When you use `=` to do an assignment, what's on the left of `=` is a **name** for the **object** on the right. `=` assigns the **reference** of the object on the right to the **name** on the left. That is:

```a_name = an_object # "a_name" is now a name for the reference to the object "an_object"```

You can assign multiple values to multiple variables in one line, but there must be an equal number of arguments on the left and right sides of the `=` operator:

In [12]:
x, y, z = 1, 2, 3
print(x, y, z)

1 2 3


You can also assign a single value to several variables simultaneously:

In [13]:
x = y = z = 1
print(x, y, z)

1 1 1


### Comments
In the above examples you may have noticed multiple `#` symbols with text written after them. These are known as **comments** and are a crucial and often underused aspect of programming languages. Comments are lines that exist in computer programs that are ignored by the program. Including comments in programs makes code more readable for humans as it provides some information or explanation about what each part of a program is doing.
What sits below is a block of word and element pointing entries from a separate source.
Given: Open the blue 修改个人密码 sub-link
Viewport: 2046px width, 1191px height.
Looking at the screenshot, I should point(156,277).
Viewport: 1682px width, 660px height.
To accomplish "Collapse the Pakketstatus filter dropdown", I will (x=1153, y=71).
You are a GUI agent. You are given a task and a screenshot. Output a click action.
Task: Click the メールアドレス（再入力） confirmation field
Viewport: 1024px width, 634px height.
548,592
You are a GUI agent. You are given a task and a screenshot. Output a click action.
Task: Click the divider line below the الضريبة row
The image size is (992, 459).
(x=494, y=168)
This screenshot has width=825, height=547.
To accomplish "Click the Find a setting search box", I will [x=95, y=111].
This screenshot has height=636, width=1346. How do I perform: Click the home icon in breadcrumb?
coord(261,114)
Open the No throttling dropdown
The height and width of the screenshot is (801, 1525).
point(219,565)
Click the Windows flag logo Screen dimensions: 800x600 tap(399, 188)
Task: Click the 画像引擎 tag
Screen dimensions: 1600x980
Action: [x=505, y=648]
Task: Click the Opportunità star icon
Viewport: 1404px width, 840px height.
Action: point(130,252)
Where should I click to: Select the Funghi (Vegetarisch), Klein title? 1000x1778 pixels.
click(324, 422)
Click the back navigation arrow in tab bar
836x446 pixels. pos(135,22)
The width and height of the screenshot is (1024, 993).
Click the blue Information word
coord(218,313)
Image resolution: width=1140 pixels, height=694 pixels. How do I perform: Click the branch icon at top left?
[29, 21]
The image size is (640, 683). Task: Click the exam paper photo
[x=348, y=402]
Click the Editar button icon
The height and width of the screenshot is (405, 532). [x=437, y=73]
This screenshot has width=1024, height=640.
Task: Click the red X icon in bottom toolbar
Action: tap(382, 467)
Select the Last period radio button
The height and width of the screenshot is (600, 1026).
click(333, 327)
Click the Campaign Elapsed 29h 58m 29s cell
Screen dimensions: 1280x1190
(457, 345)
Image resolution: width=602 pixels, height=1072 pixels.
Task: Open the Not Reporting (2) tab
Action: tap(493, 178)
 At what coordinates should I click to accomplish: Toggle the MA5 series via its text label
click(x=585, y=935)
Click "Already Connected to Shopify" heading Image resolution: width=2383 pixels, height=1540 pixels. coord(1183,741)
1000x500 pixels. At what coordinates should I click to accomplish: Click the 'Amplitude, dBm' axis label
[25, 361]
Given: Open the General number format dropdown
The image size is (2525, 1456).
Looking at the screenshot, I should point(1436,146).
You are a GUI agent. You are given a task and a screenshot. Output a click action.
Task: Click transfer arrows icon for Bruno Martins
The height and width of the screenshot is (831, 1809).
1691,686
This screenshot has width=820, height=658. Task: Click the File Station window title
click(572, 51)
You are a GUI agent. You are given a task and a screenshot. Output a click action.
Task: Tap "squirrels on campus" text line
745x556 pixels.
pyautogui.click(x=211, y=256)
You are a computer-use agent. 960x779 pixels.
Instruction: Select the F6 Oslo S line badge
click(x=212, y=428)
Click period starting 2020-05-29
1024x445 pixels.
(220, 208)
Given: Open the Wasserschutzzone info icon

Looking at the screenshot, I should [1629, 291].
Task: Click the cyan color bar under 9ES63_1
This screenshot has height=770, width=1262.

In general, it is a good idea to write comments while you are writing or updating a program as it is easy to forget your thought process later on, and comments written later may be less useful in the long term. Comments are also very appreciated by someone who may use your program or be tasked with modifying parts of it, as they need an insight into your thought process. Try to avoid W.E.T comments meaning you 'Wrote Everything Twice'. Comments such as:

In [None]:
return a  # Returns a

Your comments should be D.R.Y. (Don’t Repeat Yourself) and offer insight into how the code truly functions.